**Supplied entries:**
= Beginning of Section =
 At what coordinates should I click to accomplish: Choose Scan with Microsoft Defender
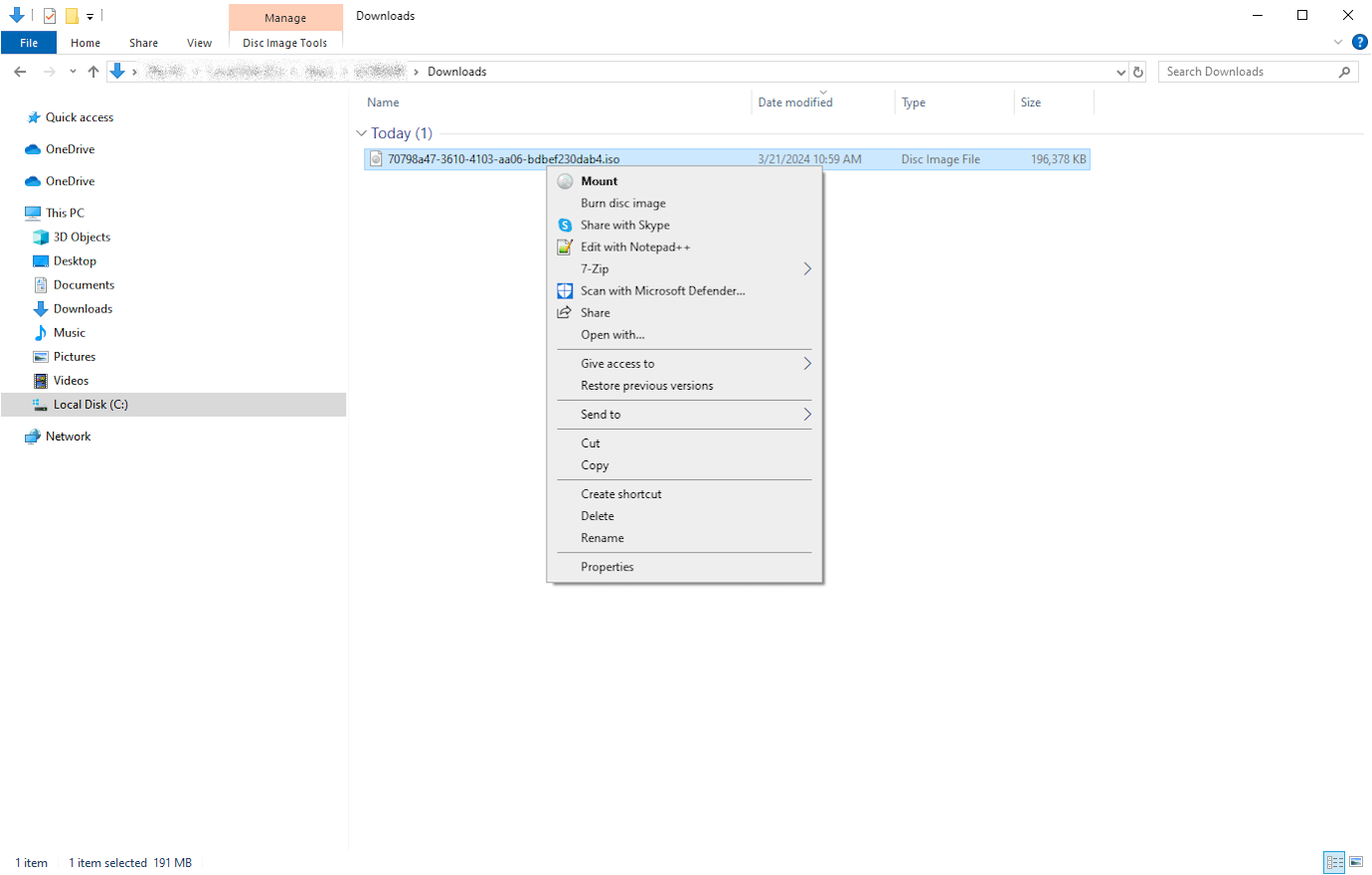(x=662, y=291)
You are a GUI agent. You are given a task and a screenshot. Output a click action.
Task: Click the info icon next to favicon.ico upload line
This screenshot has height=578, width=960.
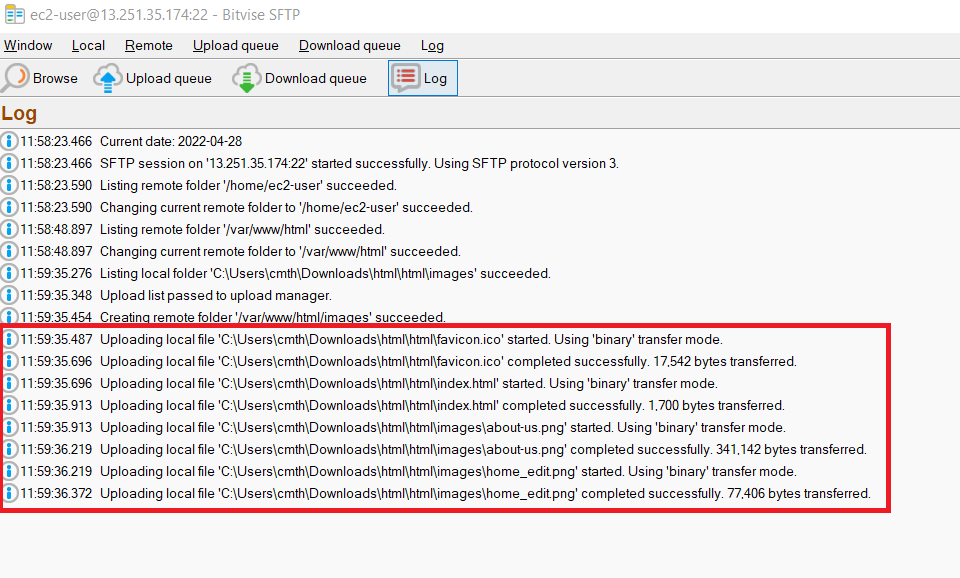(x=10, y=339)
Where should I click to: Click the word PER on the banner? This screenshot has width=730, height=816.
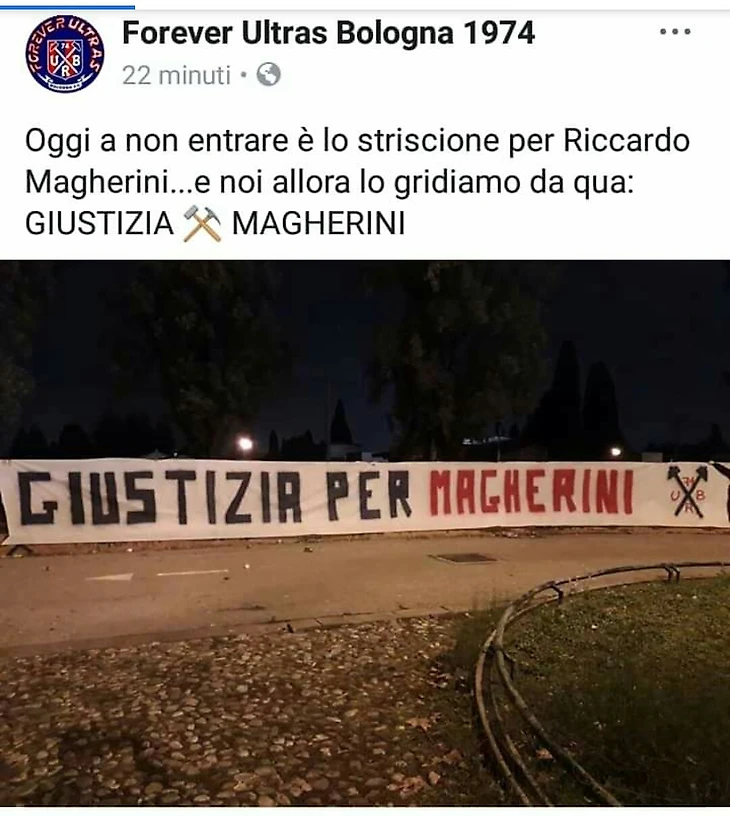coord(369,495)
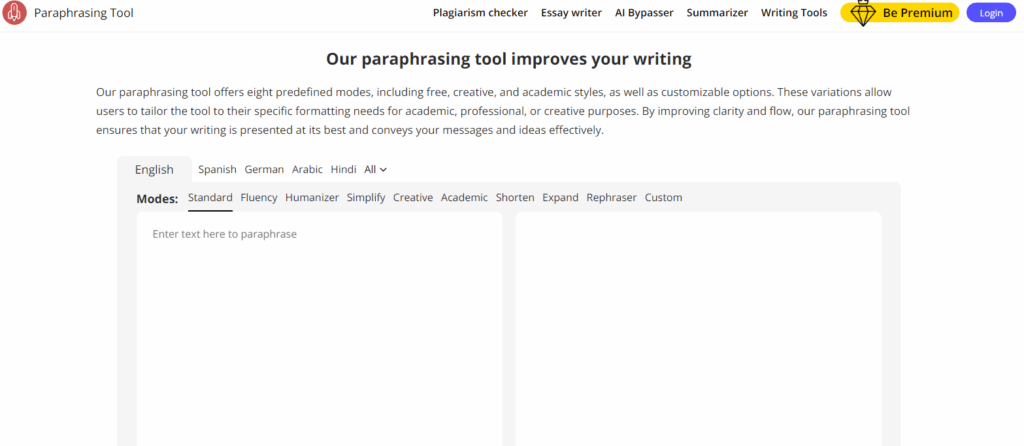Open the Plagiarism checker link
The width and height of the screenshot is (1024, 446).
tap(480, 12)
= End of Section =
**Your assignment:** What is needed is an exact restatement of every line from the one containing "This screenshot has height=578, width=960." through the last line of the records, pictures left out.

**Written solution:**
This screenshot has height=578, width=960.
(x=10, y=339)
Where should I click to: Click the word PER on the banner? This screenshot has width=730, height=816.
coord(369,495)
Open the Plagiarism checker link
The width and height of the screenshot is (1024, 446).
tap(480, 12)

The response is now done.